> EXERCISE:
In the anniversaries blog post, rewrite the passage between "On October 22nd of" and "two weeks notice.", inclusive, changing "Starbucks" to "Whole Foods".

> SOURCE DOCUMENT:
########################################

Matt's thoughts

Narcissism is all the rage among the young (Plato)

Sunday, October 25, 2009

anniversaries

On October 22nd 2005 I met a woman that I wanted to get to know more. It wasn't an immediate connection, both of us had baggage, and each of us had hesitations of getting involved at that time. But something happened that night that neither or us could explian. It wasn't love, but it was something to believe in.
Three years ago on October 22nd I was living with this woman in the same city we had met. We celebrated by visiting the venues we liked and just enjoying Minneapolis for all it had to offer.
Two years ago on October 22nd we were shopping in a fancy jewlery store in Downtown Minneapolis searching for something special. It took a good hour before my eyes were drawn to one ring in particular, and the second she put it on we both knew we had found the perfect one.
One year ago on October 22nd we were preparing for our first winter in New York City. Compared to Minnesota we didn't know what to think, but we were anxious and eager to see what the city had to offer the engaged newcomers.
On October 22nd of 2009 I woke my wife with the words 'Happy Anniversary' not knowing what to expect from the remains of the day. That afternoon I recieved a call from Starbucks about a job offer, I responded by giving my employer Dean & Deluca my two weeks notice.
It is hard to remember specific dates in life and how they effect your everyday activities, but I know that October 22nd will forever be remembered as the day that life gives me hope.

Monday, October 19, 2009

'Muhammad and Larry'

I got a chance to see the advance screening of this tonight presented by ESPN as one of the 30 for 30 series they are producing. It takes place in 1980 and recaps the fight between Muhammad Ali, two years retired at the time, versus Larry Holmes, Ali's former sparing partner.
The film never got released to the public because nobody was interested in airing it, so the cinematographers Albert and David Maysles shelved it until someone wanted to show it. Tonight the film was screened with added footage taken place in the last few years with interviews and a round table discussion about the effects of the fight with boxing writers from that day. All in all I felt moved by the style and grace of the film and boxers for their professionalism and character. They loved the sport and were willing to give everything for it because it meant that much to them as athletes and friends.
The portrait is sad at times for its realism of the subject matter, but the brutality is overshadowed by the quality of people Muhammad and Larry were then and now, and Larry was present at the screening to discuss what he thought of the film as well as the fight itself.

########################################

> INFORMATION SHOWN:
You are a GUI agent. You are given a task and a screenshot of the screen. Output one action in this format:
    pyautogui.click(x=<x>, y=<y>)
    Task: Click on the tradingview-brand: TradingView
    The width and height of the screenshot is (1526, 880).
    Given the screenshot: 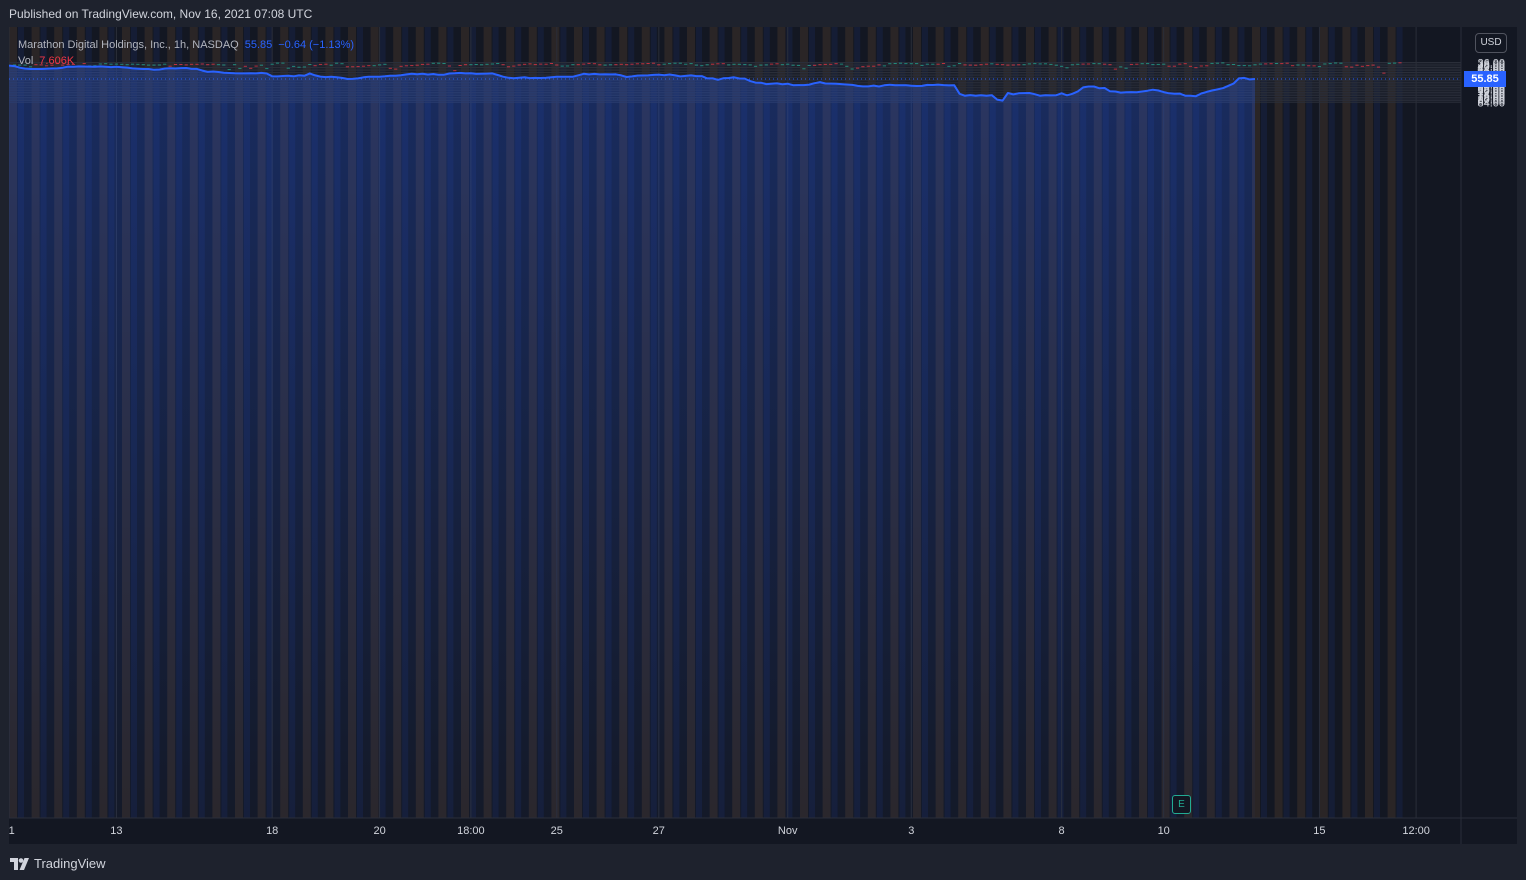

########################################

> SOLUTION FOR THIS EXERCISE:
On October 22nd of 2009 I woke my wife with the words 'Happy Anniversary' not knowing what to expect from the remains of the day. That afternoon I recieved a call from Whole Foods about a job offer, I responded by giving my employer Dean & Deluca my two weeks notice.